#  > Bazaar >  > Gevraagd >  Wie kan mij helpen? (Koken)

## Layla1987

Assalamoe Aleikum, 

Ik weet dat mijn vraag misschien een beetje gek klinkt maar ik ben op zoek naar mensen die mij willen helpen met het leren koken van Marokkaanse recepten, zowel de hoofdgerechten als zoetigheid. 

Ik leer snel en ben super gemotiveerd en ik hoop dat er mensen zijn die me willen helpen.
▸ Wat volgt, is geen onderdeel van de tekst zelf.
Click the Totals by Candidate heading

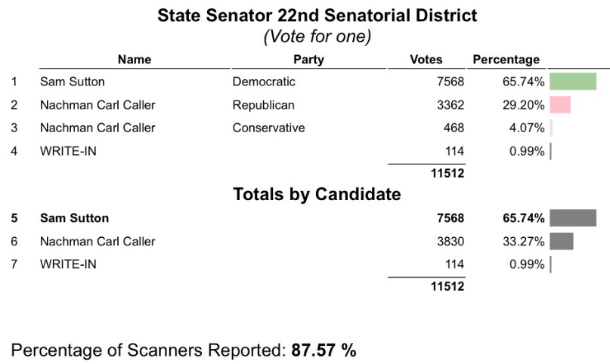(317, 194)

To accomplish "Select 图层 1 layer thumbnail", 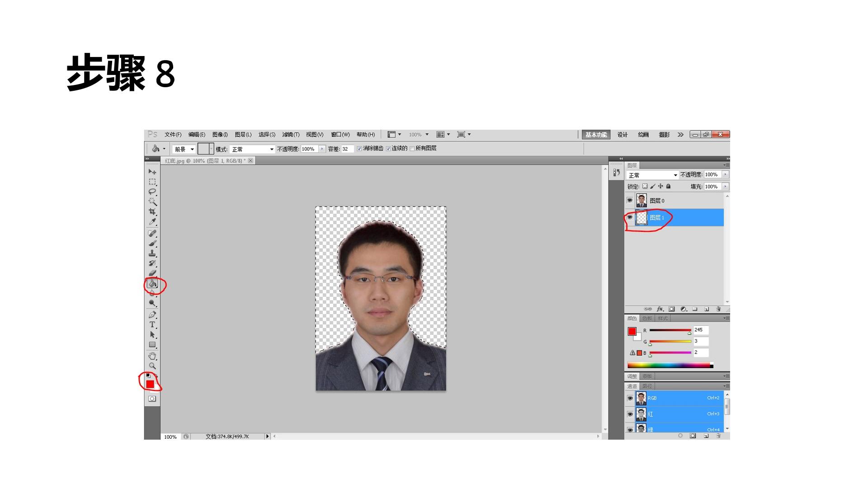I will (642, 217).
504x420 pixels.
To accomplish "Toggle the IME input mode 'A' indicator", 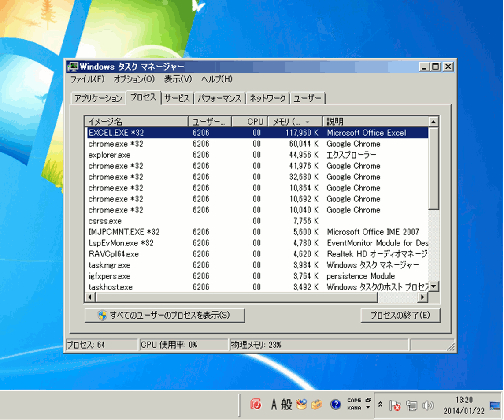I will [x=274, y=405].
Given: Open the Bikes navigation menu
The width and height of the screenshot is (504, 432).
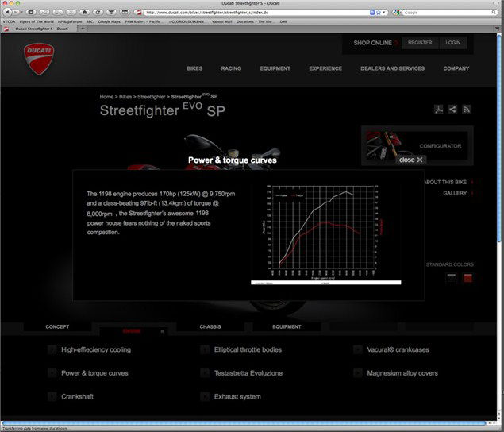Looking at the screenshot, I should tap(194, 68).
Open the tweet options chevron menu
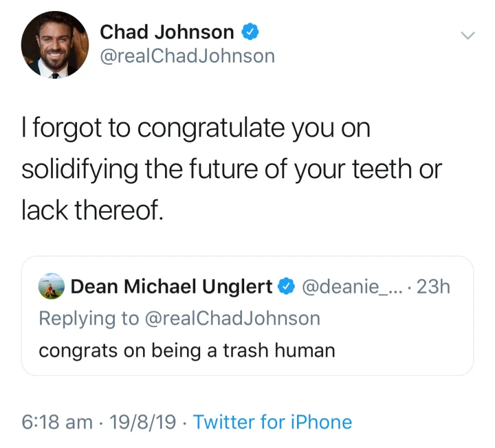495x448 pixels. (468, 35)
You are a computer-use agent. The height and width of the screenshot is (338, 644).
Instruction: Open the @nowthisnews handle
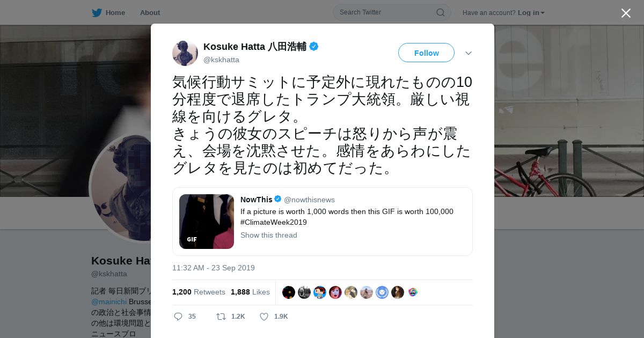coord(309,200)
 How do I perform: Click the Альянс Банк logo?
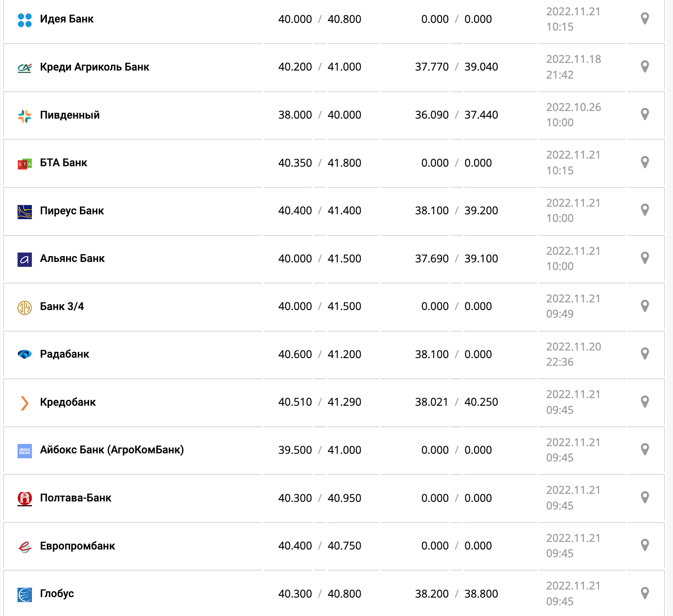pyautogui.click(x=25, y=259)
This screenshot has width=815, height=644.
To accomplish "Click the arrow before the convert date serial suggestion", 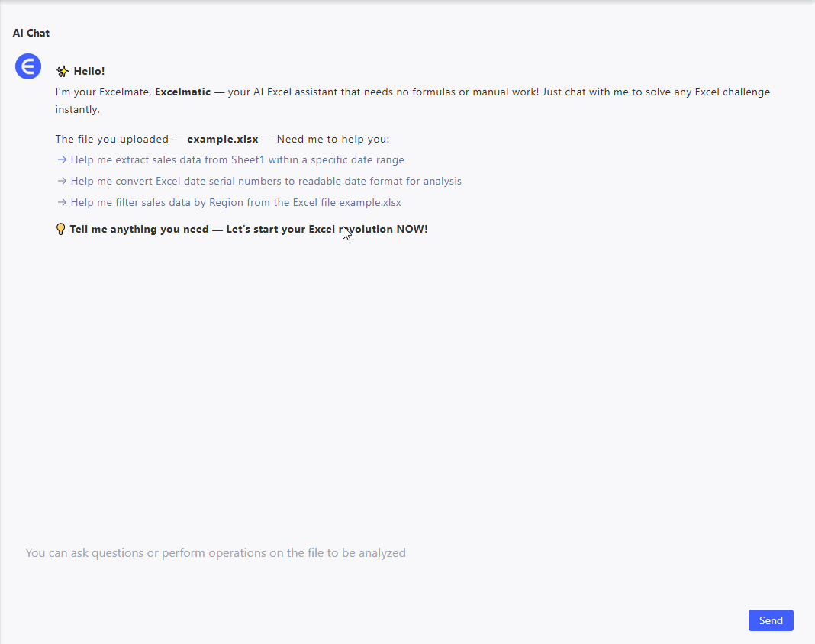I will click(62, 182).

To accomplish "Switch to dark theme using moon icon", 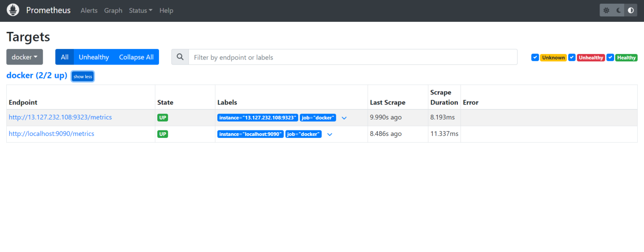I will click(618, 10).
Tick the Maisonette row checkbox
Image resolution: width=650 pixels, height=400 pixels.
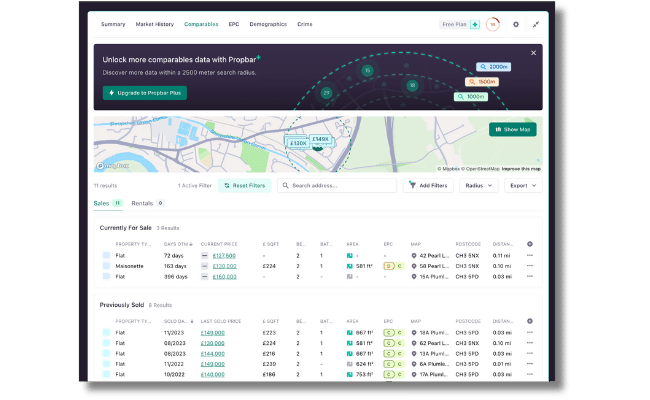[107, 266]
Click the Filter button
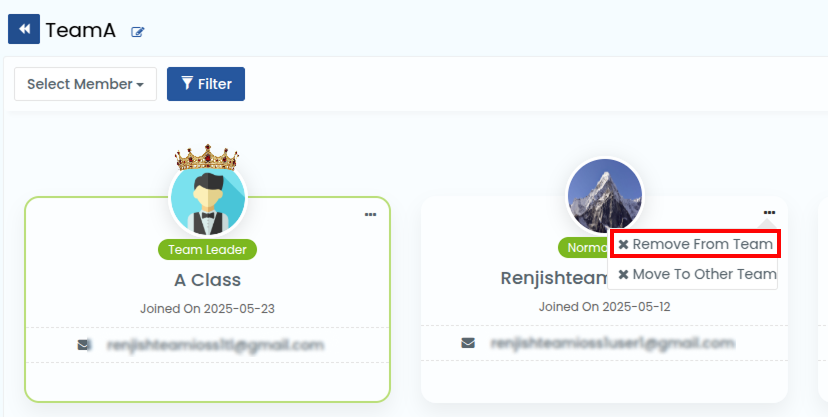Screen dimensions: 828x417 (206, 84)
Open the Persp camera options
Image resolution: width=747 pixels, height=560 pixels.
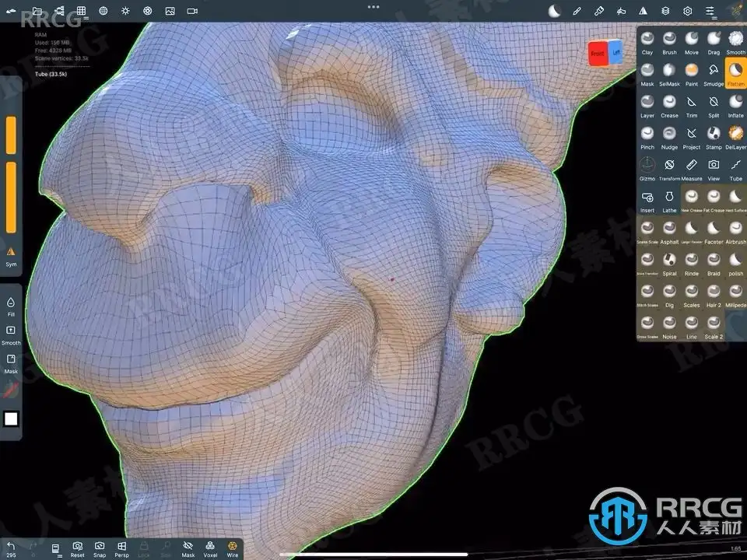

Uiteraard gaat voor niets de zon op dus of ik kan je misschien helpen met iets of ik betaal een vergoeding. Het is gewoon echt heel belangrijk voor me dat ik een aantal dingen op tafel kan zetten na mijn huwelijk  :Smilie: 

Alvast bedankt voor het reageren 🌸

----------


## Jamal 020

> Assalamoe Aleikum, 
> 
> Ik weet dat mijn vraag misschien een beetje gek klinkt maar ik ben op zoek naar mensen die mij willen helpen met het leren koken van Marokkaanse recepten, zowel de hoofdgerechten als zoetigheid. 
> 
> Ik leer snel en ben super gemotiveerd en ik hoop dat er mensen zijn die me willen helpen.
> 
> Uiteraard gaat voor niets de zon op dus of ik kan je misschien helpen met iets of ik betaal een vergoeding. Het is gewoon echt heel belangrijk voor me dat ik een aantal dingen op tafel kan zetten na mijn huwelijk 
> 
> Alvast bedankt voor het reageren 🌸


Salam ik kan je misschien wel helpen ik kook van kleins af aan hahaha ben echt serieus om jou te leren en te helpen

Inshallah heb je whatsapp

----------